Saturday-when I go to the opera or symphony


----------



## Sid James (Feb 7, 2009)

Saturday - spending time with friends & family (Sunday as well for the same reason)...


----------



## World Violist (May 31, 2007)

Saturday. It's a good day overall.


----------



## jurianbai (Nov 23, 2008)

I hate Monday.


----------



## World Violist (May 31, 2007)

jurianbai said:


> I hate Monday.


I think a lot of people do. I do, for one.


----------



## Krummhorn (Feb 18, 2007)

Thursday, as I devote most of the entire day to music. Thursday afternoons is when I do my practicing on the organ at the church where I am employed. I'll play/practice all afternoon, stop for dinner and then return to church for the evening choir rehearsals.


----------



## Tapkaara (Apr 18, 2006)

Friday...because you can stay up late and you have the whole weekend ahead of you.


----------



## Guest (Mar 23, 2010)

jurianbai said:


> I hate Monday.


When you get a few years on the clock all days are good days


----------



## HarpsichordConcerto (Jan 1, 2010)

Tapkaara said:


> Friday...because you can stay up late and you have the whole weekend ahead of you.
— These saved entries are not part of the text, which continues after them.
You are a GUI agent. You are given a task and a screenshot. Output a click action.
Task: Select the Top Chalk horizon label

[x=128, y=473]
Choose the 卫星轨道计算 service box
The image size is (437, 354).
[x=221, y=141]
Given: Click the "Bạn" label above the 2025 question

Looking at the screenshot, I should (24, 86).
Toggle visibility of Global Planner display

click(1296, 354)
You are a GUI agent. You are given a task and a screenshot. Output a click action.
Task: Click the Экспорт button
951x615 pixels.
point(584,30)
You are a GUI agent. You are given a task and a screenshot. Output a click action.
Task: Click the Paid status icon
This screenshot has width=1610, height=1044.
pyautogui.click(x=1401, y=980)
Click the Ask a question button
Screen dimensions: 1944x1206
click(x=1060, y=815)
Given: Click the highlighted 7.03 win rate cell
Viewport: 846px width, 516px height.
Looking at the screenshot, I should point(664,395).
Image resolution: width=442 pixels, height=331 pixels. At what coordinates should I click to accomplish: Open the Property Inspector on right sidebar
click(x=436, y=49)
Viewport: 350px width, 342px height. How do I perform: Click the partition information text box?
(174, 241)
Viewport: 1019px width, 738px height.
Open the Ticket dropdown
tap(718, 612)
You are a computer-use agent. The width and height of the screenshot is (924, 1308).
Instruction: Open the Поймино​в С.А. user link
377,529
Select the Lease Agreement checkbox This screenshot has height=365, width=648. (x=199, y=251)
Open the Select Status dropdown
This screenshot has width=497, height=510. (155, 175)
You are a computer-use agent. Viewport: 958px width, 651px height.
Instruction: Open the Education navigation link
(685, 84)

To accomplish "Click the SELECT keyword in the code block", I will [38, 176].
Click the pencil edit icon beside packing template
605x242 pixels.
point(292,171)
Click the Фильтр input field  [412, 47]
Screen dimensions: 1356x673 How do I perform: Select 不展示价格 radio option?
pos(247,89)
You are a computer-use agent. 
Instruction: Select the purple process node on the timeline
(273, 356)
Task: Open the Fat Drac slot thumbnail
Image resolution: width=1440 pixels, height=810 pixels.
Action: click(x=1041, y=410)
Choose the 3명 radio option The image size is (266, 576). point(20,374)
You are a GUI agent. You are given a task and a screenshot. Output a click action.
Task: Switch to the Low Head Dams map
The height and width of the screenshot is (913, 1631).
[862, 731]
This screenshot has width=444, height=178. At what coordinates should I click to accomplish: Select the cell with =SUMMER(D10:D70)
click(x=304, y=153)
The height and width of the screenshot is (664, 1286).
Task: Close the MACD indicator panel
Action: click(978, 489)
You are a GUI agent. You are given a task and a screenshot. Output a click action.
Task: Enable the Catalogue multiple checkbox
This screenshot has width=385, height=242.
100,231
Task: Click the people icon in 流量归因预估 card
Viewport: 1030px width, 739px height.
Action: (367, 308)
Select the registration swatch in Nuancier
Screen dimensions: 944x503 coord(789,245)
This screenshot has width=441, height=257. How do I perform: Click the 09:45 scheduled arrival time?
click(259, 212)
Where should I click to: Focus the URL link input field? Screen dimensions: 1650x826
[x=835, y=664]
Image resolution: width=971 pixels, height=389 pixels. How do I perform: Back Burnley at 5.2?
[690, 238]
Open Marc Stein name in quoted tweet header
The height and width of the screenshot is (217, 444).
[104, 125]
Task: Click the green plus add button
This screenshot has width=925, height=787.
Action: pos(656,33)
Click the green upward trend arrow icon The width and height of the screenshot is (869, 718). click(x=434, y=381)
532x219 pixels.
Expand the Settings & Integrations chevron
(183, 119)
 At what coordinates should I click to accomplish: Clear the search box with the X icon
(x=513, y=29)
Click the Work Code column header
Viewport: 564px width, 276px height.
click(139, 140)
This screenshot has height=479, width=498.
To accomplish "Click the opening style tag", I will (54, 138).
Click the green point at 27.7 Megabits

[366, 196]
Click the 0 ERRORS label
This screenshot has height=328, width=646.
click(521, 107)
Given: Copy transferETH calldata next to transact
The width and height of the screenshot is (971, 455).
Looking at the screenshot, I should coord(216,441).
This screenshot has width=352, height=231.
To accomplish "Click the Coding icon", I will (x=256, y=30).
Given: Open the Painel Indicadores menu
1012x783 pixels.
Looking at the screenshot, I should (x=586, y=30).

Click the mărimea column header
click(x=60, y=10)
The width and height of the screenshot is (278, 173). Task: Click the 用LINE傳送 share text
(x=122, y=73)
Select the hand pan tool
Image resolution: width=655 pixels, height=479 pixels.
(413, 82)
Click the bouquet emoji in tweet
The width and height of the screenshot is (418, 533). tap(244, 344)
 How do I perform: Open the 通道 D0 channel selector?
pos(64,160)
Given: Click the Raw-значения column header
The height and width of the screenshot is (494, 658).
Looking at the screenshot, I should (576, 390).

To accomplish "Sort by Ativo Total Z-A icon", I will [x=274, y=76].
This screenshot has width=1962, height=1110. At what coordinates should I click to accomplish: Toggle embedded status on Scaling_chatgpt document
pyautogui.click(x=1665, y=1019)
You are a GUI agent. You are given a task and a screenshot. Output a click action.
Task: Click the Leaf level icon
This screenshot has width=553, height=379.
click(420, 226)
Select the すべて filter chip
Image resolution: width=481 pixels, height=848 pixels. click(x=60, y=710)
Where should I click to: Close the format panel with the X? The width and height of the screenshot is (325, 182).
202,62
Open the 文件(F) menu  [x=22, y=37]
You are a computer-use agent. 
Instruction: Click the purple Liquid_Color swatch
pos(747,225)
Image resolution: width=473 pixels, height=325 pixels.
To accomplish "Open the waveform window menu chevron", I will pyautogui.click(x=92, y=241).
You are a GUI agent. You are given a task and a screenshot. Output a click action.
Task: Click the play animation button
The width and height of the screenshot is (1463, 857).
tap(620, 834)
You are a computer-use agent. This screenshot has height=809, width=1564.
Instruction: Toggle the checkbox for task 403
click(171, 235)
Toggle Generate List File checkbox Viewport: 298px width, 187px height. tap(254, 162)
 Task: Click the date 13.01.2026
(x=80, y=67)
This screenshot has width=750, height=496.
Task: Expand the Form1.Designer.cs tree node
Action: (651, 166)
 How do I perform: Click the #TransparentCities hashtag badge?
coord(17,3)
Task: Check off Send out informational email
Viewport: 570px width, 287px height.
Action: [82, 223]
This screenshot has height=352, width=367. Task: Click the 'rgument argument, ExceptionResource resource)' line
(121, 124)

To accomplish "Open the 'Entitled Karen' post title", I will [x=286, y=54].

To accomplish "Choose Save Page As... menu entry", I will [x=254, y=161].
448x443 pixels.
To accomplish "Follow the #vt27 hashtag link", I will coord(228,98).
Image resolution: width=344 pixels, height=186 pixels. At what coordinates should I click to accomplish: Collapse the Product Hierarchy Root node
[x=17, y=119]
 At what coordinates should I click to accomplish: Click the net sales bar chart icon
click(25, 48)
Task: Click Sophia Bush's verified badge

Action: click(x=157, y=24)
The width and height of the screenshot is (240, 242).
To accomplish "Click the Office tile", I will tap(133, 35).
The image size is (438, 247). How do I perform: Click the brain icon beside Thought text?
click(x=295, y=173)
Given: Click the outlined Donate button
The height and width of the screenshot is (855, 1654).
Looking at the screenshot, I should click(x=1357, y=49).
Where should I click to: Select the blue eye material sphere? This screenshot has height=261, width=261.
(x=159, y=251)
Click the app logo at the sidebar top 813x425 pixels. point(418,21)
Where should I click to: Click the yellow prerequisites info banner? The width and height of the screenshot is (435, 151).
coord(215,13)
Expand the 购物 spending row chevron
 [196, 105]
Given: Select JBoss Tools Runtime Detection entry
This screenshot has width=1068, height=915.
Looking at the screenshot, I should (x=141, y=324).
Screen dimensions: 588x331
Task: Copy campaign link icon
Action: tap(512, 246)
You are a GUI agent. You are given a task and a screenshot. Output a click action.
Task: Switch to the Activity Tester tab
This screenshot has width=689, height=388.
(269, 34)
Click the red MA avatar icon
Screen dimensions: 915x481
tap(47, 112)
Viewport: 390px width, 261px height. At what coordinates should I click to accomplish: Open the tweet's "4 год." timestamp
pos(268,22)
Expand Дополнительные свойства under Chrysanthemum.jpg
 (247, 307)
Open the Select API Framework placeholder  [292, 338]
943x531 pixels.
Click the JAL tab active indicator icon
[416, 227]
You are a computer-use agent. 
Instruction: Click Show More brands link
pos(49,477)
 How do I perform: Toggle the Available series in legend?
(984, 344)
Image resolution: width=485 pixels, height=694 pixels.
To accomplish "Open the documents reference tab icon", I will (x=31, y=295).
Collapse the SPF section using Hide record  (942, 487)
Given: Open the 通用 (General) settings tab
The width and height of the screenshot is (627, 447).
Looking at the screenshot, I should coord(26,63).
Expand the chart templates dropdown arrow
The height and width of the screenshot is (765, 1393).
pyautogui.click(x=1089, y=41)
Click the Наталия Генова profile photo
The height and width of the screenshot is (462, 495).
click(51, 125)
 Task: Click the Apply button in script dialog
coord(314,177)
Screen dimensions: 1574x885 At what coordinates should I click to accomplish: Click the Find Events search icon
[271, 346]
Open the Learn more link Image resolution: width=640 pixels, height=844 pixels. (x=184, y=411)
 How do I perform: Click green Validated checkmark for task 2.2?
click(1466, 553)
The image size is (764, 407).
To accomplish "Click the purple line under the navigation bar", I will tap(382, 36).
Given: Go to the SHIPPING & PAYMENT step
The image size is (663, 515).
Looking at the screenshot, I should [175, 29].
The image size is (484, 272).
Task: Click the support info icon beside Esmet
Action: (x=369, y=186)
Yep. To get real high ... listening to art music (or folk music as the case maybe).


----------



## OperaSaz (Feb 12, 2010)

I enjoy Thursday because it's almost Friday, but I think Saturday is my favourite cos I can do what I want and I still have the freedom of Sunday to look forward to!

Saz
--------
"Opera is an 18th- and 19th-century art that must find a 20th-century audience."


----------



## sospiro (Apr 3, 2010)

The best is the last day at work before a holiday. The worst is the first day back at work after a holiday when I don't know what I'm doing or who I am!!


----------



## janealex (Apr 7, 2010)

For me i just love sunday coz its a free day.


----------